SUPPLIED MATERIAL Block Start
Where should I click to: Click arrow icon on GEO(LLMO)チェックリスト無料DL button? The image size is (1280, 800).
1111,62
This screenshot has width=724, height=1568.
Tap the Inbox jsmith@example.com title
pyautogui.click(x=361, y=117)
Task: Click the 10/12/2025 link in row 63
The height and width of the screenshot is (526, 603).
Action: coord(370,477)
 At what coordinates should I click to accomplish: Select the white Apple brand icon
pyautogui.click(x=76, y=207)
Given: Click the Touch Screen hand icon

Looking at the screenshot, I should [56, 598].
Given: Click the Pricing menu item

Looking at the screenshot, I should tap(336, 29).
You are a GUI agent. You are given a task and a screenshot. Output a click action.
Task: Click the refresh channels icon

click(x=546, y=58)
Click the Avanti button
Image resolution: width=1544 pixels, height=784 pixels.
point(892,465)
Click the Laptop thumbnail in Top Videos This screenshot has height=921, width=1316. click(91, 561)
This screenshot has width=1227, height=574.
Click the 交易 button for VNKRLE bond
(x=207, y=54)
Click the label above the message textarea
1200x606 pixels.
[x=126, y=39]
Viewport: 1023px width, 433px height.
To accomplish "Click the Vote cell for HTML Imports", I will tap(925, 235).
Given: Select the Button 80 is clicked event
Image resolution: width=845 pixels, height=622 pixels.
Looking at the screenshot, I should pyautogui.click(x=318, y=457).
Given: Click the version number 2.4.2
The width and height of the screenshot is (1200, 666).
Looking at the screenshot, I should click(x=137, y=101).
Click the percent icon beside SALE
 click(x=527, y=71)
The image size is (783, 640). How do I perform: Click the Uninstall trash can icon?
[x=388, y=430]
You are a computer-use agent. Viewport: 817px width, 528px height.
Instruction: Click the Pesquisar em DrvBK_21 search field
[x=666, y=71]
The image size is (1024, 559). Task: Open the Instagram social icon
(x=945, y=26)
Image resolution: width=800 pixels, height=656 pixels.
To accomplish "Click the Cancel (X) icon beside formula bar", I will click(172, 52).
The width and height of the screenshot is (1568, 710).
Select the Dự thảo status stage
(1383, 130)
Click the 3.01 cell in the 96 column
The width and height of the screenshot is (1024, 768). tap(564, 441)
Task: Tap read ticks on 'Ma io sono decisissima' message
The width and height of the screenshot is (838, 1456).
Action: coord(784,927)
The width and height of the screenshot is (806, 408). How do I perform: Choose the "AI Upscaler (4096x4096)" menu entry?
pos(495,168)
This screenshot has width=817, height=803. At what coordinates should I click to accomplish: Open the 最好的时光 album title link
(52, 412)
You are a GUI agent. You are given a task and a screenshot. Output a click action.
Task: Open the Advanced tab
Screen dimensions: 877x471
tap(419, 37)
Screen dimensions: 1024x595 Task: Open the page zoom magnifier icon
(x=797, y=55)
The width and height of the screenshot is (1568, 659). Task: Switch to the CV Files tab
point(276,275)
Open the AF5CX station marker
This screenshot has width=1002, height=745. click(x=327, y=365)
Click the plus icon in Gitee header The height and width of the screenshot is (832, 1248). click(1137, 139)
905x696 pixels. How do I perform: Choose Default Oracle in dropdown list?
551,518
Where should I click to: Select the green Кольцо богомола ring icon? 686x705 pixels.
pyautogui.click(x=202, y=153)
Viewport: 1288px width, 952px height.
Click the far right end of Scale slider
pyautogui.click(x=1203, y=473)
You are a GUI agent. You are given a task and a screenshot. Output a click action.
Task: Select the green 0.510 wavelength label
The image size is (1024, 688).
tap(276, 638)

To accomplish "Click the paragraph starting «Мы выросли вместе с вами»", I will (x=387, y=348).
SUPPLIED MATERIAL Block End
PROBLEM TO WORK ON:
With "message" as the string to find, copy every line of the records that holds it.

FINISHED TASK:
Click the label above the message textarea
Task: Tap read ticks on 'Ma io sono decisissima' message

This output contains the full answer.